Digitale Politik bzw. die Digitalität der Gesellschaft verändert natürlich auch die Politik hin zu digitaler Politik. Wenn Sie sagen, das ist keine Revolution, dann schauen Sie, glaube ich, durch eine sehr nationale Brille. Jemandem in Tunesien oder Syrien können Sie das so nicht erklären.

(Beifall bei der LINKEN)

Es gibt tatsächlich gesellschaftliche Prozesse, die wir heute noch nicht abschätzen können. Deswegen bin ich mir derzeit auch nicht sicher, ob wir am Ende der Transformation eine digitale Gesellschaft sein werden. Es sind gesellschaftliche Prozesse, bezüglich deren wir heute nicht abschätzen können, inwiefern sie die Politik eventuell revolutionieren werden. Ich glaube aber, dass das partiell dringend notwendig ist.
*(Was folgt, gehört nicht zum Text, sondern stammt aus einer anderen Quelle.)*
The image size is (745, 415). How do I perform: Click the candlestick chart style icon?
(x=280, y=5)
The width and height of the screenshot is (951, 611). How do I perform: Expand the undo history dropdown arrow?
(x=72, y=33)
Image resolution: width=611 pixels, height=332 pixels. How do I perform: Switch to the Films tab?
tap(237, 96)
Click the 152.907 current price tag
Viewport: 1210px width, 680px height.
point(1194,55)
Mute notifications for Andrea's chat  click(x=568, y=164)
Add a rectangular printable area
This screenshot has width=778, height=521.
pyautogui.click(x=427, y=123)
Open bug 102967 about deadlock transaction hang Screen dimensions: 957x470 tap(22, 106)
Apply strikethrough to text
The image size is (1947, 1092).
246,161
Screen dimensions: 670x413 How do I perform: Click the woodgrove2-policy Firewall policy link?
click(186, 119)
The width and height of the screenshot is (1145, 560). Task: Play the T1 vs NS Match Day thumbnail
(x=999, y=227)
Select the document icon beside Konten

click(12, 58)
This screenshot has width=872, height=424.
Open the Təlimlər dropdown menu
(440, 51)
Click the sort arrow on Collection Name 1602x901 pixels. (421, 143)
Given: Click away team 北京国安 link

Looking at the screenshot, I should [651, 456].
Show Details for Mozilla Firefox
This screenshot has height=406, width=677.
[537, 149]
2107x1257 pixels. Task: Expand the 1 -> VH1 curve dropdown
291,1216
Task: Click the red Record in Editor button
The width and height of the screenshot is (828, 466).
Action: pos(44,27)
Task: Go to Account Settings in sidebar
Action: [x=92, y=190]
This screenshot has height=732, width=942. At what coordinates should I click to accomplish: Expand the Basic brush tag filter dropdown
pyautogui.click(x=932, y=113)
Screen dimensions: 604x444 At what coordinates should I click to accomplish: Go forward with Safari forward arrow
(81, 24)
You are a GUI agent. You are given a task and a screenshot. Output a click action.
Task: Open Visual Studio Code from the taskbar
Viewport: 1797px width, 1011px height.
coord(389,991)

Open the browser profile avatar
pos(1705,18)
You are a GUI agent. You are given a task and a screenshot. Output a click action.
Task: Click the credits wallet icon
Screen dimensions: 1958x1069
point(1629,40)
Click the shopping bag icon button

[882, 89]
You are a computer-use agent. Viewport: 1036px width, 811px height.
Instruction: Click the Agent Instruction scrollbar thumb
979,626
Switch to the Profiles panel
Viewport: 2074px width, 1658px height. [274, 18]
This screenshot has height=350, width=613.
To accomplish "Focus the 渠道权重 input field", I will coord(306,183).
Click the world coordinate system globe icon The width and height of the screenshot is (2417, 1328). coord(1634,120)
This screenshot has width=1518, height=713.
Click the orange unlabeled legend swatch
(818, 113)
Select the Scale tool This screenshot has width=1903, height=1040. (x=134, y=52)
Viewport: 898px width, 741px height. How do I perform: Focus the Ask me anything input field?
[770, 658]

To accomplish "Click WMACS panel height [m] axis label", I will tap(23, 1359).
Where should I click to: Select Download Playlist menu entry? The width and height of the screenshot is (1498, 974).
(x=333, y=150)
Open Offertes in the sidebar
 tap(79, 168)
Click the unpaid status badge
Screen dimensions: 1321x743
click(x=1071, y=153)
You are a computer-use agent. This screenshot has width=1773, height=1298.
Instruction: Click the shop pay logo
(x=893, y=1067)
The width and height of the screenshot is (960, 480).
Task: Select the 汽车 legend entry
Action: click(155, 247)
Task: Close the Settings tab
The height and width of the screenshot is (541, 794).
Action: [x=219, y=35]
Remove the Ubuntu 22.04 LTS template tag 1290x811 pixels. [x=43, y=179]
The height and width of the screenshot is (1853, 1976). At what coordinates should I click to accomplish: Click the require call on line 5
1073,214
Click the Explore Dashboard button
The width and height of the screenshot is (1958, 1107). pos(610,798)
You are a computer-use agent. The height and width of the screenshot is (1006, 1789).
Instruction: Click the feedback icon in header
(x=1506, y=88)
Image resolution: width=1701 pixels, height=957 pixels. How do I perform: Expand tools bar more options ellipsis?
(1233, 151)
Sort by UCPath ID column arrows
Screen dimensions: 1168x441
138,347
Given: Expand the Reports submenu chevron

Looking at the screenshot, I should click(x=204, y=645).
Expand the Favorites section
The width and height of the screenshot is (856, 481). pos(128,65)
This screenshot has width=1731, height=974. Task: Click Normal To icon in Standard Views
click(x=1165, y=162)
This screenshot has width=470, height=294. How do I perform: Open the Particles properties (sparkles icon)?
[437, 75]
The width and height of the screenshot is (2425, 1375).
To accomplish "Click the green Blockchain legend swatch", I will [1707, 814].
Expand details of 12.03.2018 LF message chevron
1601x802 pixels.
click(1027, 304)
Das Urheberrecht ist nicht dafür geschaffen, zwanghaft durchzusetzen, ein tradiertes Geschäftsmodell irgendwie noch am Leben zu erhalten, wie es zum Beispiel in der Musikindustrie passiert. Es soll Rechtsschutz für die Urheber gewährleisten. Ich habe große Schwierigkeiten damit, ausgerechnet die Musikindustrie als Beispiel anzuführen. Ich habe nämlich das Gefühl, dass man als Musiker heute - quasi wie vor 200, 300 Jahren - eigentlich ein armer Schlucker ist, wenn man nicht ein wenig Erfolg hat und nicht seine Musikrechte vollständig an Verwertungsgesellschaften abtritt. Ich hatte vorhin schon gesagt, dass ein besserer Schutz der Urheber gerade in diesem Bereich gebraucht wird, weil dort das Urheberrecht häufig missbraucht wird. Das ist ein Paradebeispiel dafür, dass das Urheberrecht novelliert werden muss.